Proteins can be precipitated using organic solvents (alcohol, acetone), which disrupt the system of hydrophobic contacts in protein molecules, as well as high salt concentrations (salting out), which reduce the hydration of protein globules. In the latter case, part of the water goes to dissolve the salt and ceases to participate in the dissolution of the protein. Such a solution, due to a lack of solvent, becomes supersaturated, which entails the precipitation of part of it in the precipitate. Protein molecules begin to stick together and, forming ever larger particles, gradually precipitate out of solution.

Optical properties of a protein. Solutions of proteins have optical activity, i.e., the ability to rotate the plane of polarization of light. This property of proteins is due to the presence of asymmetric elements in their molecules - asymmetric carbon atoms and a right-handed a-helix.

When a protein is denatured, its optical properties change, which is associated with the destruction of the a-helix. The optical properties of fully denatured proteins depend only on the presence of asymmetric carbon atoms in them.

By the difference in the manifestation of the optical properties of the protein before and after denaturation, one can determine the degree of its spiralization.

Qualitative reactions to proteins. Proteins are characterized by color reactions due to the presence of certain chemical groups in them. These reactions are often used to detect proteins.

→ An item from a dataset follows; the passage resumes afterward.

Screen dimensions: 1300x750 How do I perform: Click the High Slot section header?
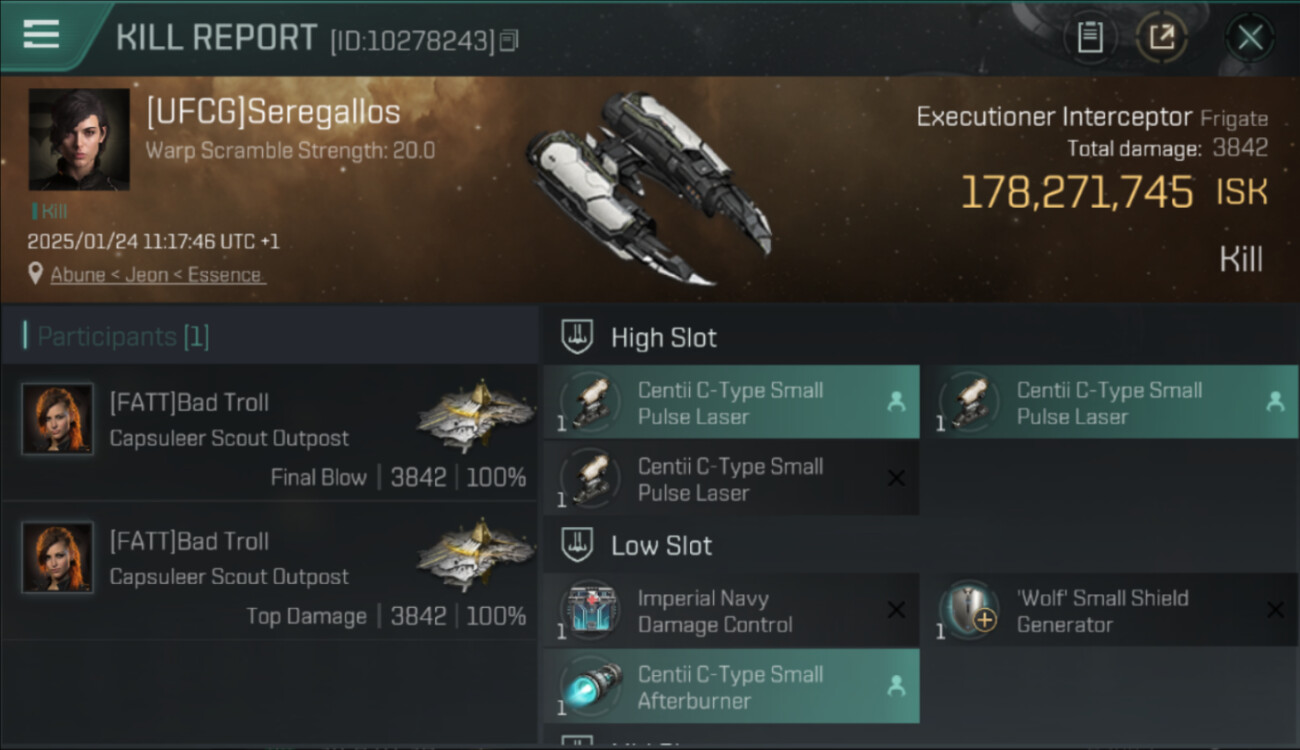[x=663, y=338]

When copper sulfate and alkali are added to the protein solution, a lilac color appears, associated with the formation of complexes of copper ions with peptide groups of the protein. Since this reaction gives biuret (H 2 N-CO-NH-CO-NH 2), it is called biuret. It is often used for the quantitative determination of protein, along with the I. Kjeldahl method, since the intensity of the resulting color is proportional to the protein concentration in the solution.

When protein solutions are heated with concentrated nitric acid, a yellow color appears due to the formation of nitro derivatives of aromatic amino acids. This reaction is called xantoprotein(Greek "xanthos" - yellow).

Many protein solutions, when heated, react with a nitrate solution of mercury, which forms raspberry-colored complex compounds with phenols and their derivatives. This is a qualitative Millon test for tyrosine.

As a result of heating most protein solutions with lead acetate in an alkaline medium, a black precipitate of lead sulfide precipitates. This reaction is used to detect sulfur-containing amino acids and is called the Fohl reaction.